** BEGIN LISTED ENTRIES **

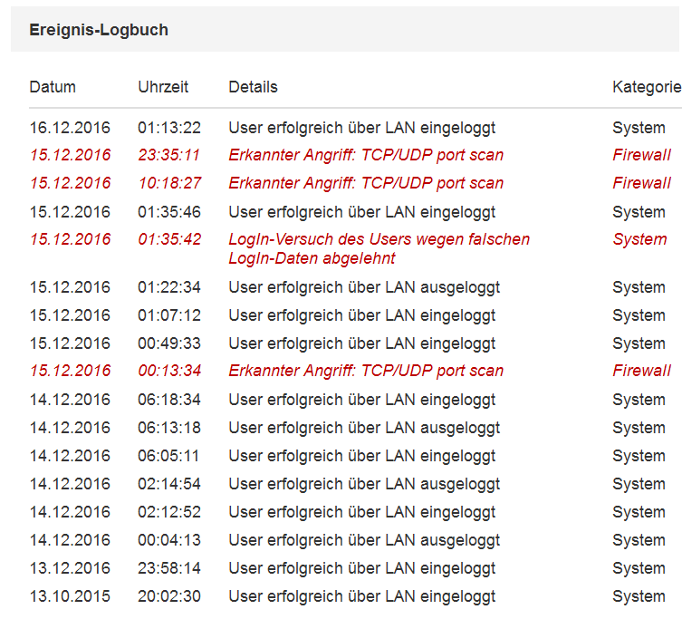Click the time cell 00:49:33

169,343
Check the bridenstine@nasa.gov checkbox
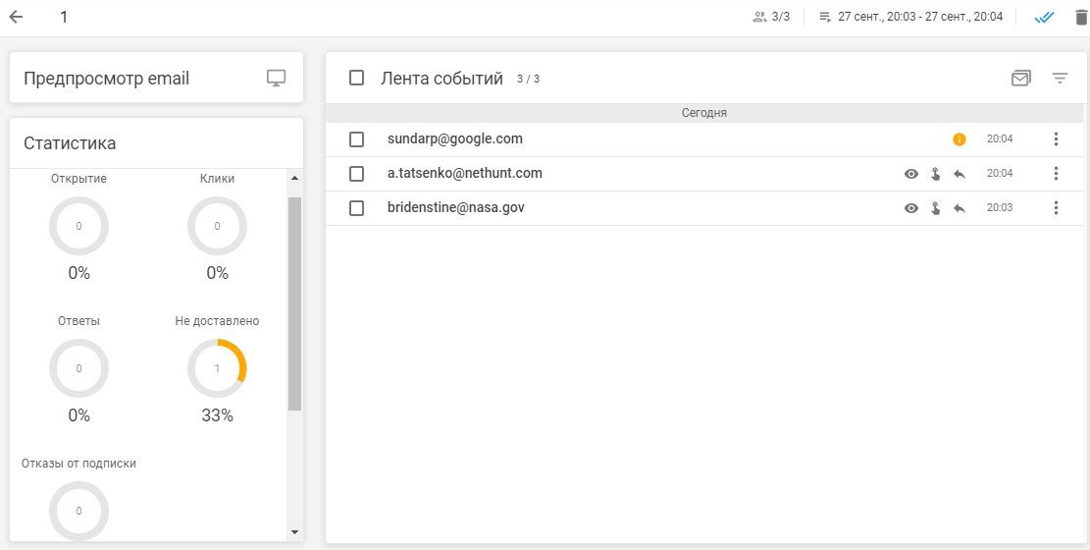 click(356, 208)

** END LISTED ENTRIES **
** BEGIN LISTED ENTRIES **

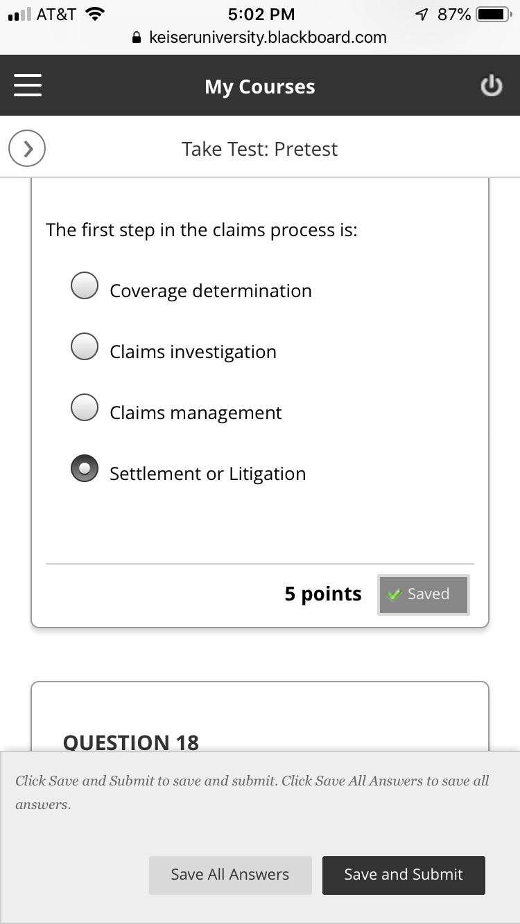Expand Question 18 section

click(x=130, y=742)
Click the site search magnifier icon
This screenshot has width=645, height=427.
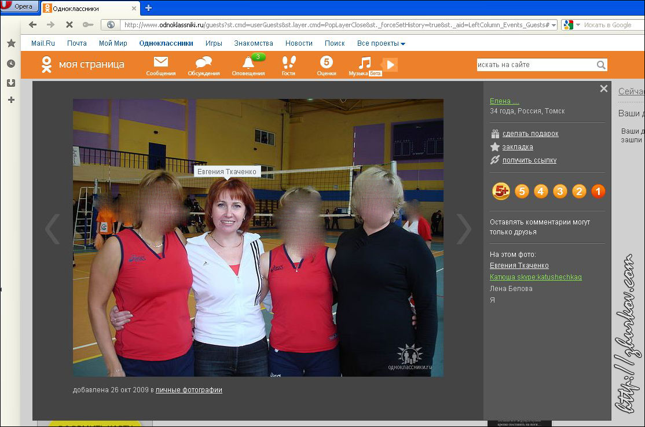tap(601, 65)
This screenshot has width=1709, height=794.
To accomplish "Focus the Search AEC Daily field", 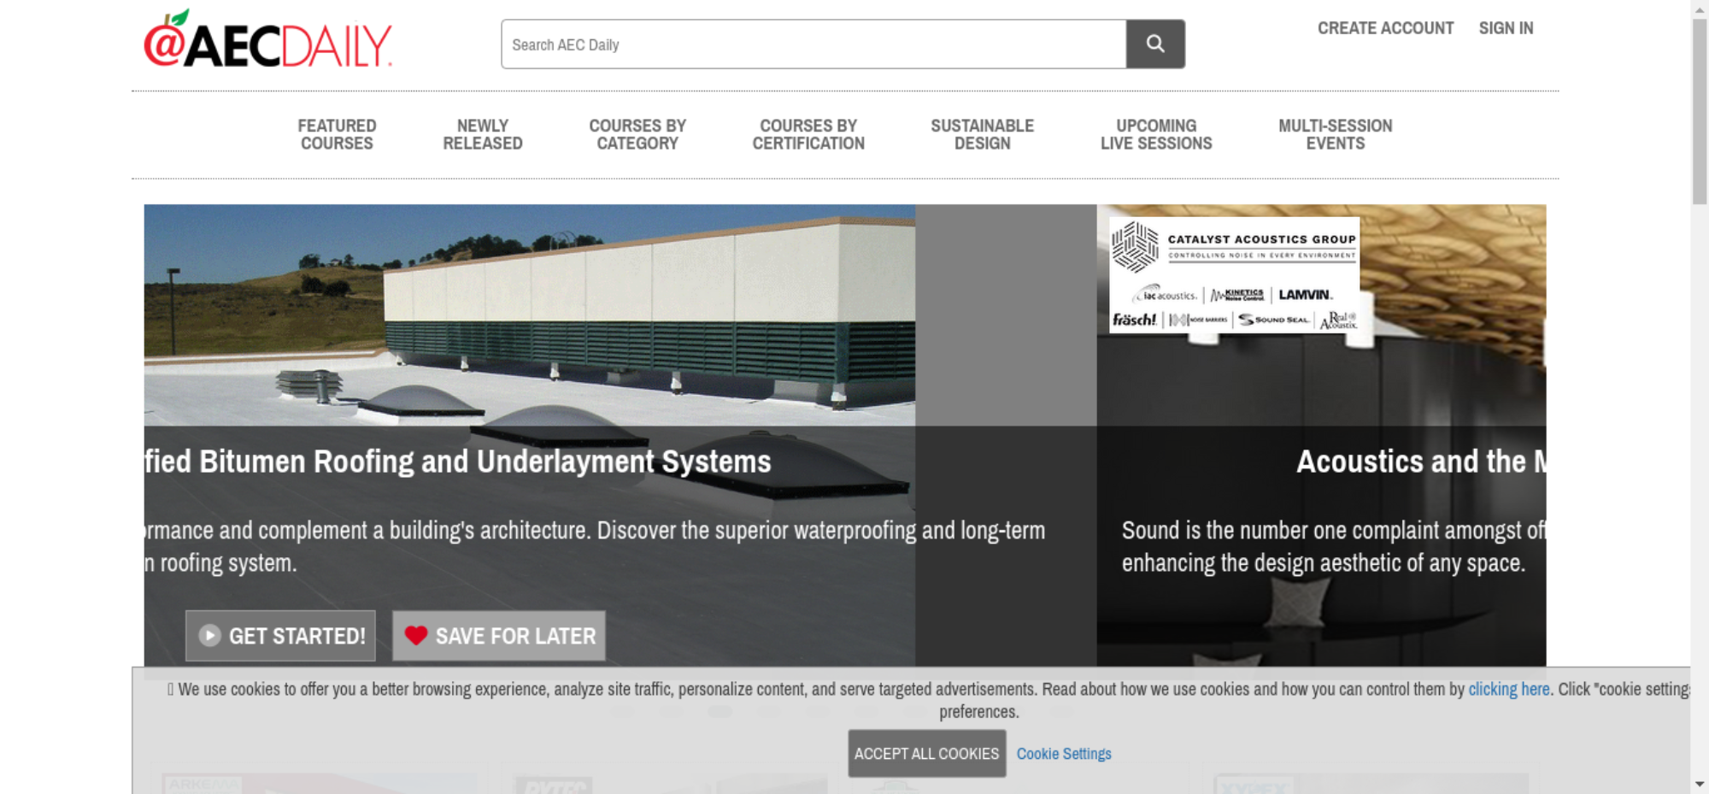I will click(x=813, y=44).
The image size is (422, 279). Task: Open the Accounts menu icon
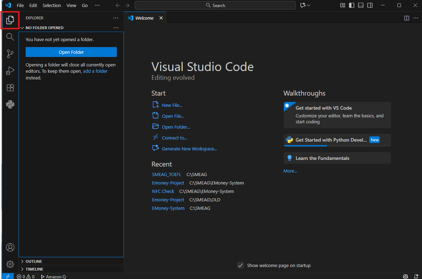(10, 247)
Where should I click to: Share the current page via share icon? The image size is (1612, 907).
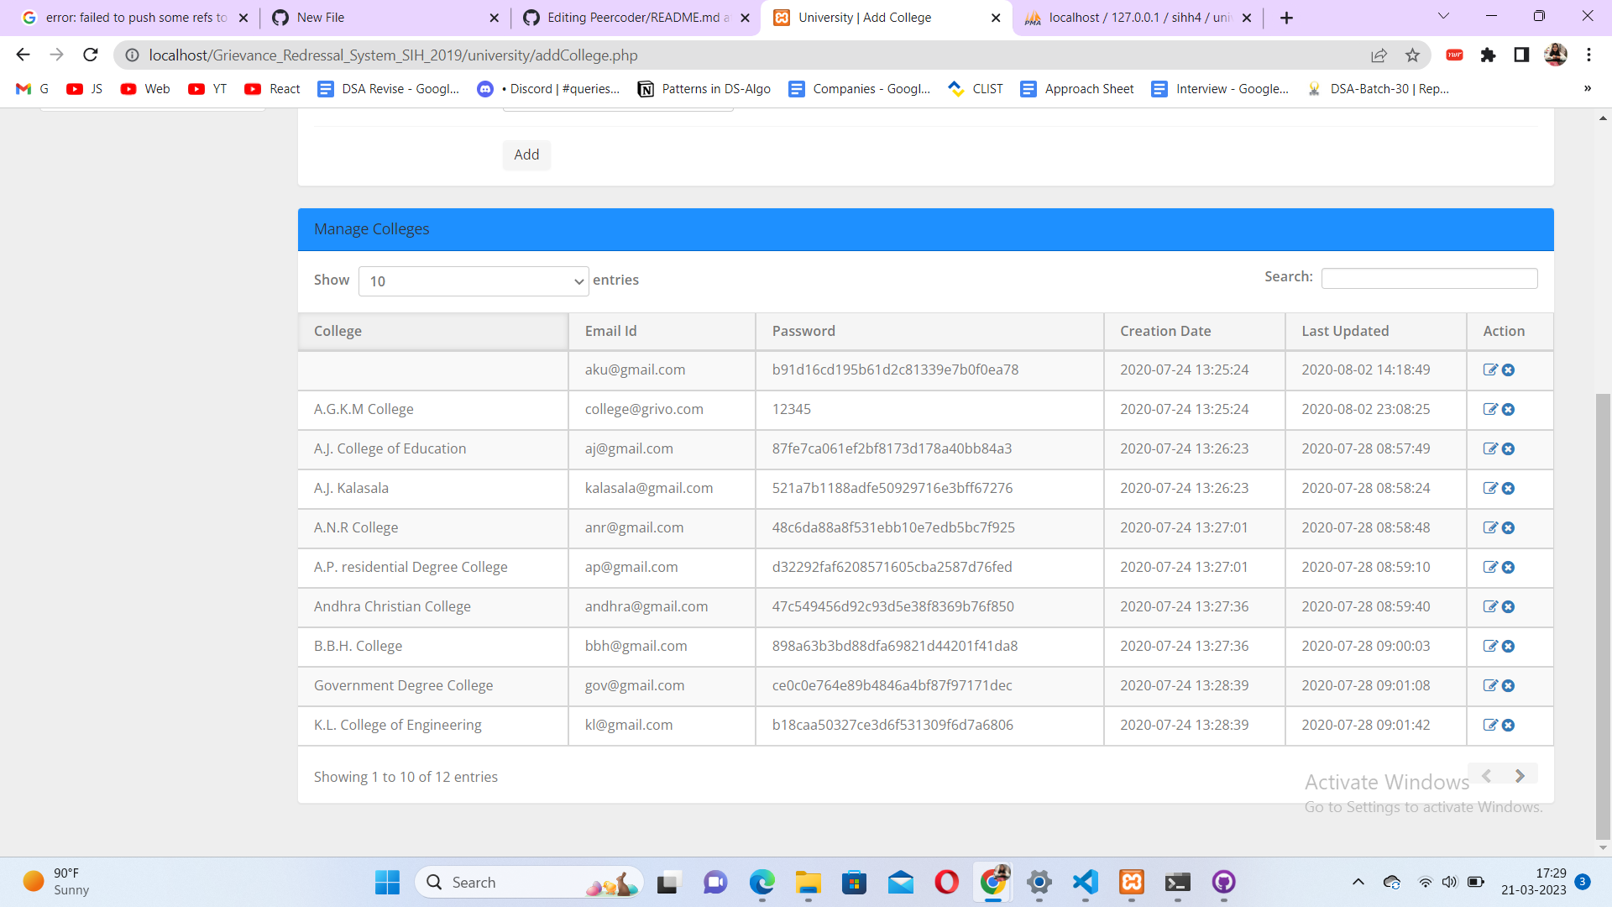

** END LISTED ENTRIES **

*YOUR INSTRUCTIONS*.
Pick out every line in the entries above that contains the word "height", and copy each of those lines.

*SOLUTION BELOW*.
This screenshot has width=645, height=427.
This screenshot has width=1709, height=794.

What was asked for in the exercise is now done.